● **Problem description**: Return a copy of every line in the data below that contains "click".
(Supplied records Opens)
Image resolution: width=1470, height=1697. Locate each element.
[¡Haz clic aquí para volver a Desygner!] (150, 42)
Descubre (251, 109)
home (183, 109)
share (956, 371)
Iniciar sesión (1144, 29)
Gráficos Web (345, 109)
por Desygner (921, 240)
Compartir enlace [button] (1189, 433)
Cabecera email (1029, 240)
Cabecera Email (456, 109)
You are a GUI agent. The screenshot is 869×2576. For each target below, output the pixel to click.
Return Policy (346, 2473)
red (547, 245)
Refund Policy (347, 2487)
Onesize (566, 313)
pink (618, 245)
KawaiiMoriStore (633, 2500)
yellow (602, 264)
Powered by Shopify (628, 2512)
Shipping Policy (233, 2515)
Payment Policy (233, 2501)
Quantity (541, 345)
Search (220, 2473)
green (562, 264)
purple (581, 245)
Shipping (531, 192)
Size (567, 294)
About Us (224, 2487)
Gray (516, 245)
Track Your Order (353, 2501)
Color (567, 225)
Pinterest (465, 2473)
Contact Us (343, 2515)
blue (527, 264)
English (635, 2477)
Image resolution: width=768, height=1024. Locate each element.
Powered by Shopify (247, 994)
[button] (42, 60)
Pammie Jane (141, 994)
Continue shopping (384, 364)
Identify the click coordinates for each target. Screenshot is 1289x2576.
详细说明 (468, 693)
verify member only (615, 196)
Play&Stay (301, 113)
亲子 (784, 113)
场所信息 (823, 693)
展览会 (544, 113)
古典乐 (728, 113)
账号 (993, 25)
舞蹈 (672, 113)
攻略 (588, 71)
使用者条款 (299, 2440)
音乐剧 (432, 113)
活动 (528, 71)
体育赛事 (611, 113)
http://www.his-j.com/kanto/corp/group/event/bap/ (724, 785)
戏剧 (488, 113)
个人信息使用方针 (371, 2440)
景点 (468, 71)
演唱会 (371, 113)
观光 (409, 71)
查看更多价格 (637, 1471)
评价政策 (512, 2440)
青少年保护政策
(Supplied records Closes)
● **Response**:
You are a GUI agent. The screenshot is 869×2576. For each target below, output the pixel to click.
Identify the click coordinates for each target. Screenshot is 1289x2576.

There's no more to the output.